How to get source and destination port with tshark regardless of protocol?

Question

I am trying to get some fields from a packet, e.g. the destination ip = ip.dst; however I am not sure what is the id for source and destination ports. From what I have seen, they seem to be protocol specific, that is for udp = udp.destport; however I would like to know if there is a way to pick up the ports regardless of protocol. Below is an example of what I have tried:

-n -T fields -E separator=, -e frame.time -e ip.src -e ip.dst -e ip.proto -e tcp.port -e ip.len -e tcp.flags.push'

---Blessings.

Answer 1

Probably the easiest way to find out what a field is called is to open a capture file in Wireshark that you know contains the field of interest, then expand the Packet Details until you find the field you're interested in, and finally select the field. The field name will be displayed for you in the status bar at the bottom.

You can also search for fields using the online Wireshark Display Filter Reference.

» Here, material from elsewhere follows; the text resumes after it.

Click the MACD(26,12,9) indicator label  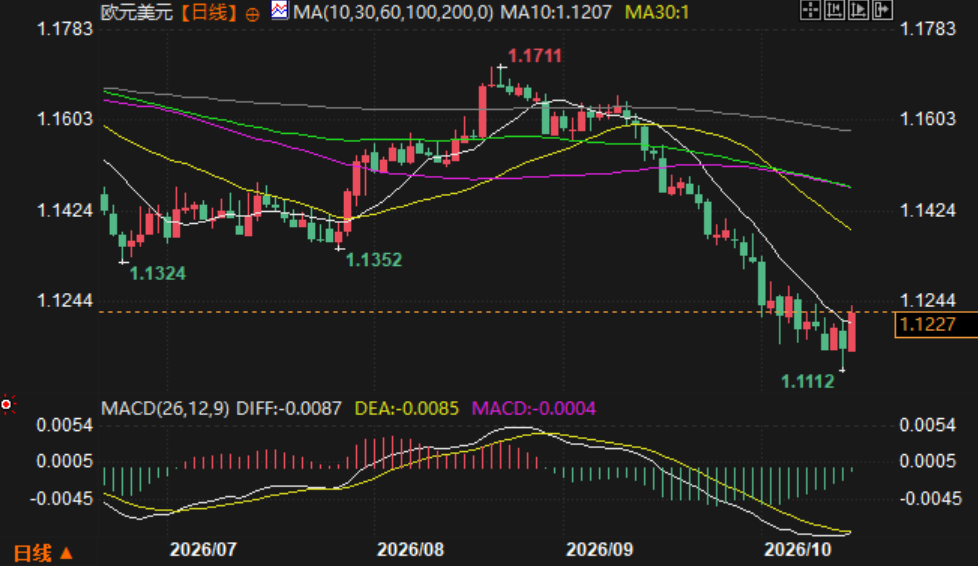point(165,409)
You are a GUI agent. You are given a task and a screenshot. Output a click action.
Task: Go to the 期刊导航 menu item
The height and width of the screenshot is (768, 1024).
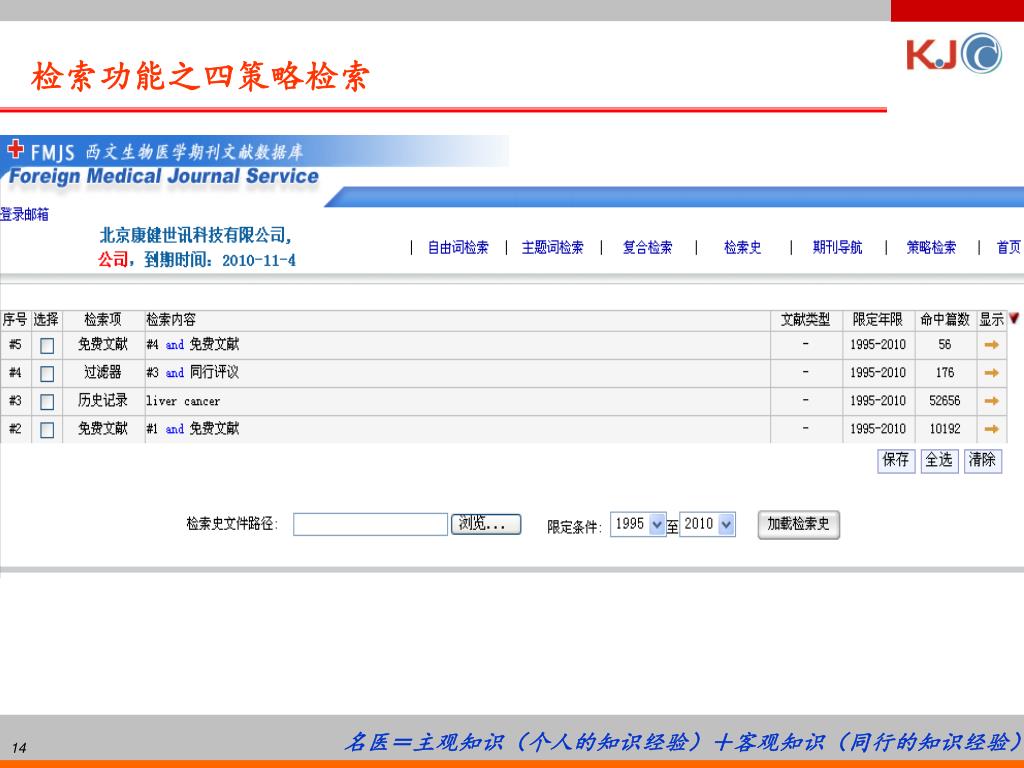point(837,248)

Regarding the ports, they are unique per protocol, so if you want to see TCP source and destination ports, you will have to specifically filter for tcp.srcport and tcp.dstport, and if you want to see UDP source and destination ports, then you will have to specifically filter for udp.srcport and udp.dstport.

To avoid blank UDP port columns for TCP traffic or blank TCP port columns for UDP traffic, you can run the command twice to focus only on TCP traffic first and then only on UDP traffic next. For example:

TCP:

tshark -Y "tcp" -T fields -e tcp.srcport -e tcp.dstport

UDP:

tshark -Y "udp" -T fields -e udp.srcport -e udp.dstport

(I omitted all other tshark options to focus on only the options I was trying to illustrate.)